### Task statement
Add 146 to each coordinate in the answers and write out again every row below, from the line containing "785x543 pixels. At" through the end of the rows, requests included. Leave the pictures out.
Start of Provided data
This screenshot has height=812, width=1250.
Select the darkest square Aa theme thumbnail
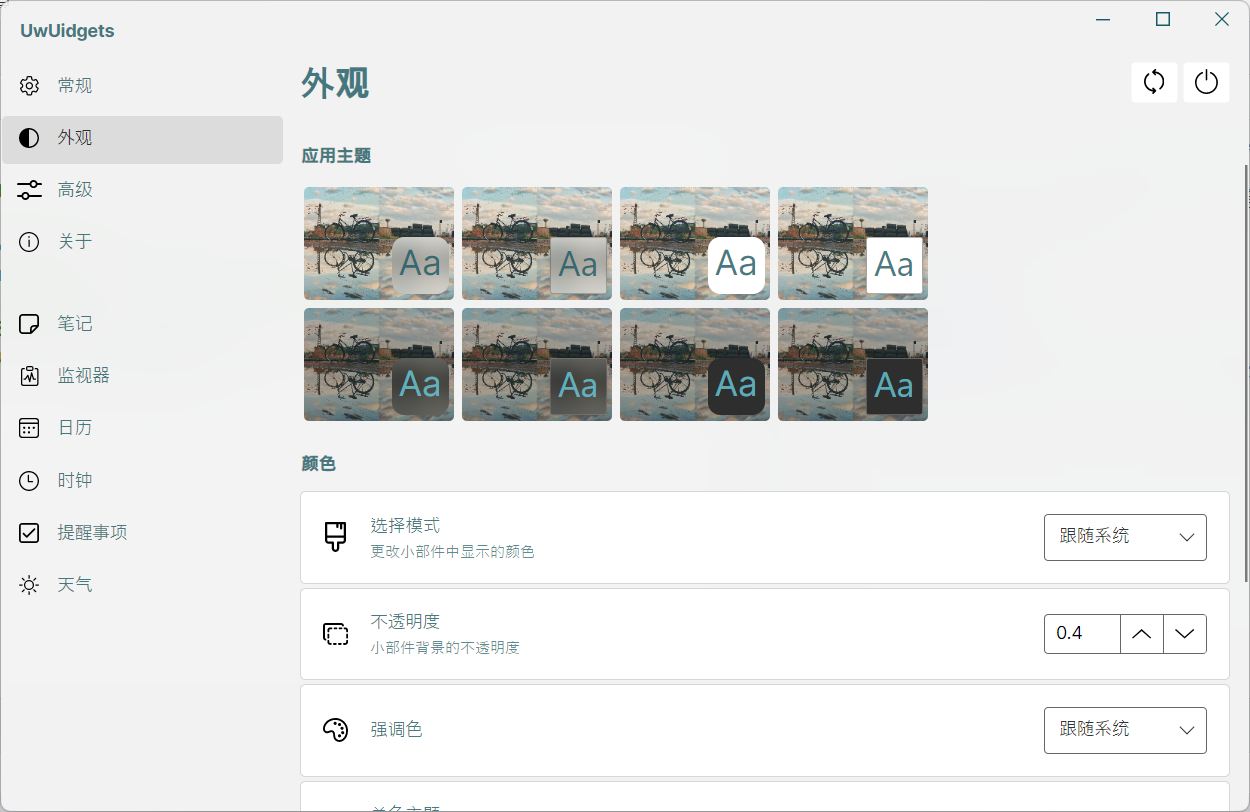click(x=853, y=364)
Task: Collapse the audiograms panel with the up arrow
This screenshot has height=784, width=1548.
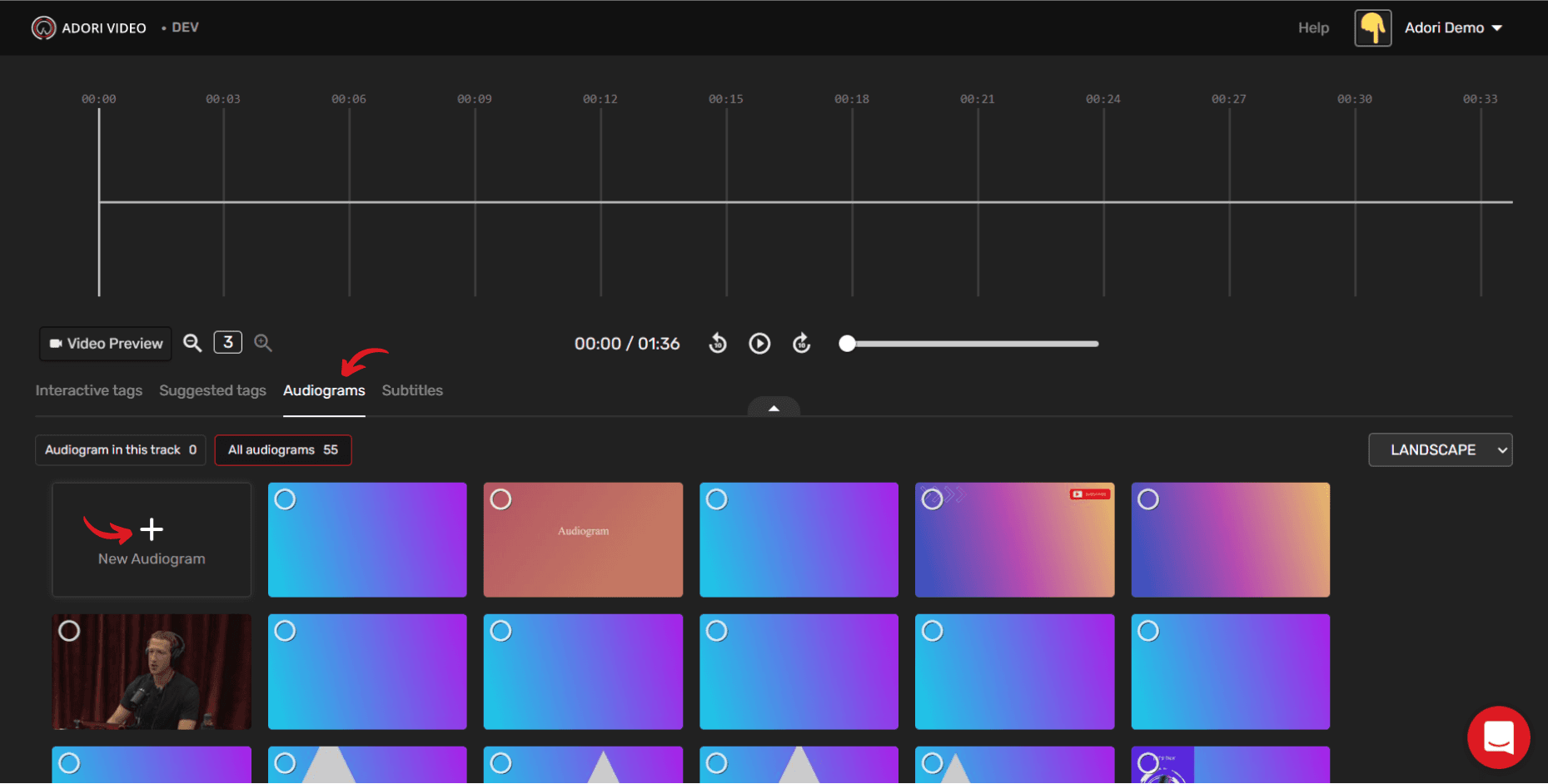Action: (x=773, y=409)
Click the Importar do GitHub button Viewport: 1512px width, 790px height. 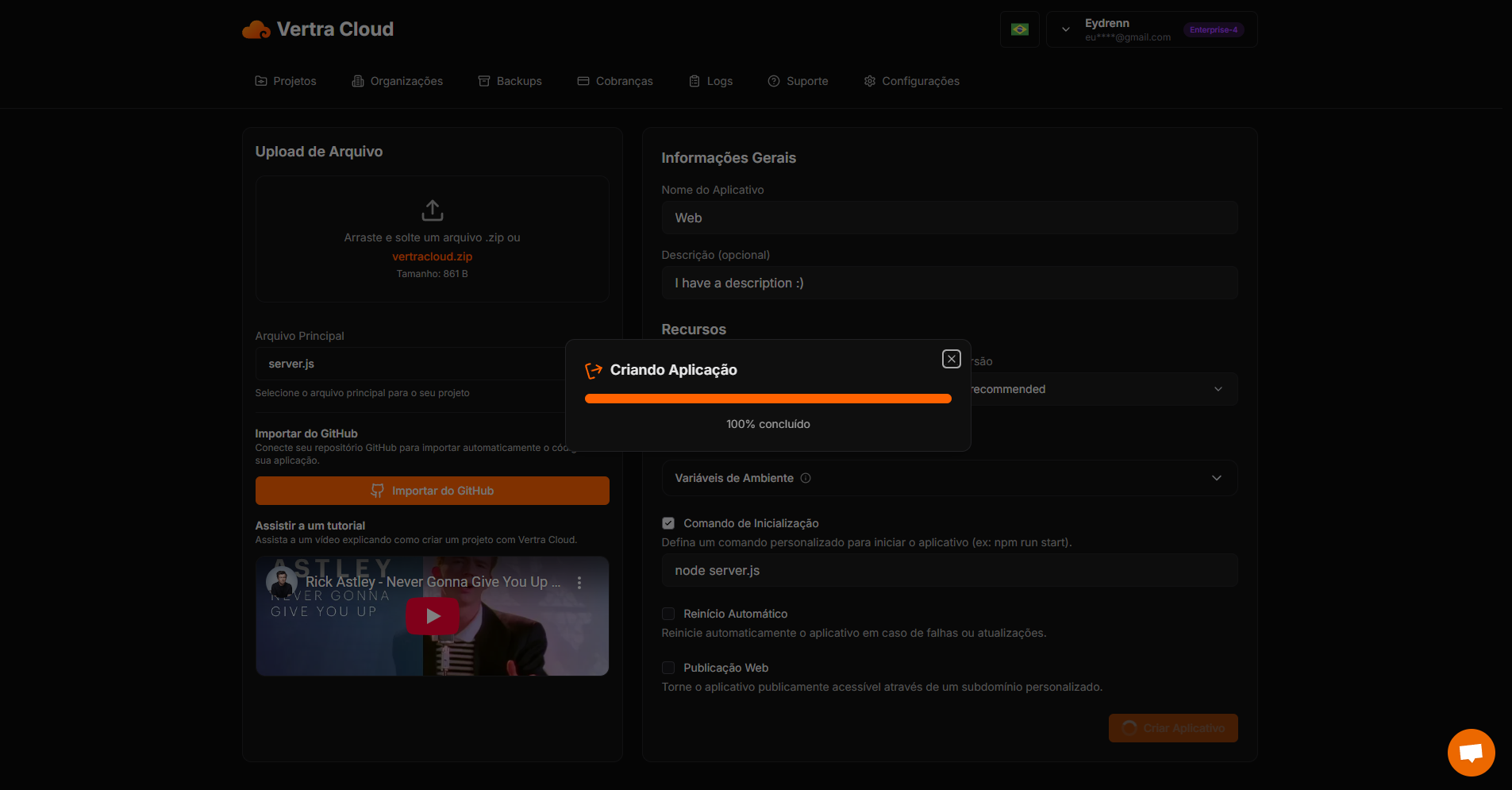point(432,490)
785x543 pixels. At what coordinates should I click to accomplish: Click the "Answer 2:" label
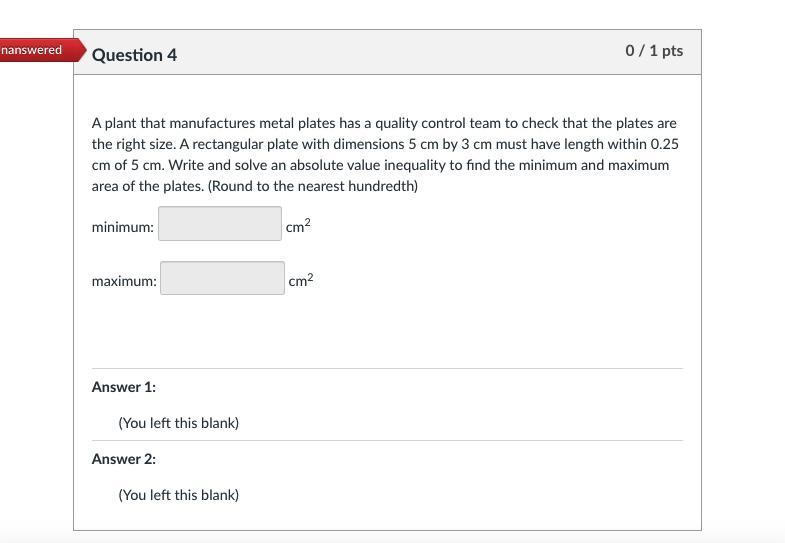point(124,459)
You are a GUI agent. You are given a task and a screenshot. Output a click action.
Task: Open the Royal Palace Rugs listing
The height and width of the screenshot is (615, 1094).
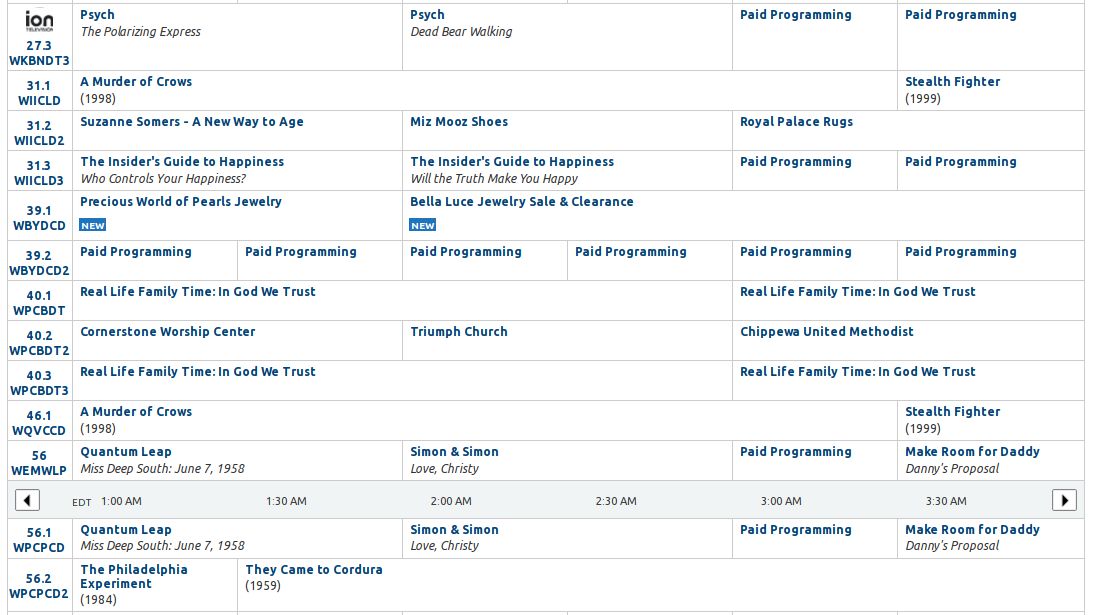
End of Provided data
### Solution for this exercise
785x543 pixels. At what coordinates should I click to accomplish: Click the "Answer 2:" label
point(270,605)
You are a GUI agent. You are given a task and a screenshot. Output a click action.
Task: Open the Royal Palace Rugs listing
The height and width of the screenshot is (615, 1094).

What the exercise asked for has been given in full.